EXERCISE BRIEF: Extract all of the records below word for word, keeping every line unchanged.

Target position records
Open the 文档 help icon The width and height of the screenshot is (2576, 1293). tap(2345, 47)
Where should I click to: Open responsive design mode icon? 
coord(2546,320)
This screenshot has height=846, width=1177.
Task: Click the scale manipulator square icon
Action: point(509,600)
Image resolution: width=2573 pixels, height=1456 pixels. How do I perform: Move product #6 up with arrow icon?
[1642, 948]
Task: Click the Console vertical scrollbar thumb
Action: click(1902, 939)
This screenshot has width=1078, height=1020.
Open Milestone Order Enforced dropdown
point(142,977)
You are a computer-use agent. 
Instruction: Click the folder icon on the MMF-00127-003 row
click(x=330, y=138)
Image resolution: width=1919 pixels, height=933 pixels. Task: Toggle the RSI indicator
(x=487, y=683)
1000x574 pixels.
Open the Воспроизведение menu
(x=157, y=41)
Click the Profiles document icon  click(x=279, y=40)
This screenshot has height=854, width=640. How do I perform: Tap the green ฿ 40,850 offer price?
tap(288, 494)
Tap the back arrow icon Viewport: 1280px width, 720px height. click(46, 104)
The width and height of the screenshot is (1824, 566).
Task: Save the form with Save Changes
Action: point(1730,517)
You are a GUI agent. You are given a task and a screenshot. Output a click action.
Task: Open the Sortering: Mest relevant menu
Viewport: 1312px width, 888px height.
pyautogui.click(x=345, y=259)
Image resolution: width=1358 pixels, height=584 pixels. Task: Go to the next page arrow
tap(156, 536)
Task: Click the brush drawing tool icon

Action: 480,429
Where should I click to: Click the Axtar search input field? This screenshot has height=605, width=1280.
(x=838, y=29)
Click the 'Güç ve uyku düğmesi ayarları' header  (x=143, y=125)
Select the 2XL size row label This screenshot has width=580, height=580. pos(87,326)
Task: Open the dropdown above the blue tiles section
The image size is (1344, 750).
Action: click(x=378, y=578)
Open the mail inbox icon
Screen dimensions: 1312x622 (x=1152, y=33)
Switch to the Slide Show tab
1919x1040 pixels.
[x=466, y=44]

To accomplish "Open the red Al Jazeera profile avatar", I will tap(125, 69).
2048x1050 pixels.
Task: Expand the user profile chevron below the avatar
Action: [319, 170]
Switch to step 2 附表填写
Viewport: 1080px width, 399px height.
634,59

SOLUTION TO THIS TASK:
Open the 文档 help icon The width and height of the screenshot is (2576, 1293). tap(2345, 47)
Where should I click to: Open responsive design mode icon? 
coord(2546,320)
This screenshot has height=846, width=1177.
Task: Click the scale manipulator square icon
Action: point(509,600)
Image resolution: width=2573 pixels, height=1456 pixels. How do I perform: Move product #6 up with arrow icon?
[1642, 948]
Task: Click the Console vertical scrollbar thumb
Action: click(1902, 939)
This screenshot has width=1078, height=1020.
Open Milestone Order Enforced dropdown
point(142,977)
You are a computer-use agent. 
Instruction: Click the folder icon on the MMF-00127-003 row
click(x=330, y=138)
Image resolution: width=1919 pixels, height=933 pixels. Task: Toggle the RSI indicator
(x=487, y=683)
1000x574 pixels.
Open the Воспроизведение menu
(x=157, y=41)
Click the Profiles document icon  click(x=279, y=40)
This screenshot has height=854, width=640. How do I perform: Tap the green ฿ 40,850 offer price?
tap(288, 494)
Tap the back arrow icon Viewport: 1280px width, 720px height. click(46, 104)
The width and height of the screenshot is (1824, 566).
Task: Save the form with Save Changes
Action: point(1730,517)
You are a GUI agent. You are given a task and a screenshot. Output a click action.
Task: Open the Sortering: Mest relevant menu
Viewport: 1312px width, 888px height.
pyautogui.click(x=345, y=259)
Image resolution: width=1358 pixels, height=584 pixels. Task: Go to the next page arrow
tap(156, 536)
Task: Click the brush drawing tool icon

Action: 480,429
Where should I click to: Click the Axtar search input field? This screenshot has height=605, width=1280.
(x=838, y=29)
Click the 'Güç ve uyku düğmesi ayarları' header  (x=143, y=125)
Select the 2XL size row label This screenshot has width=580, height=580. pos(87,326)
Task: Open the dropdown above the blue tiles section
The image size is (1344, 750).
Action: click(x=378, y=578)
Open the mail inbox icon
Screen dimensions: 1312x622 (x=1152, y=33)
Switch to the Slide Show tab
1919x1040 pixels.
[x=466, y=44]

To accomplish "Open the red Al Jazeera profile avatar", I will tap(125, 69).
2048x1050 pixels.
Task: Expand the user profile chevron below the avatar
Action: [319, 170]
Switch to step 2 附表填写
Viewport: 1080px width, 399px height.
634,59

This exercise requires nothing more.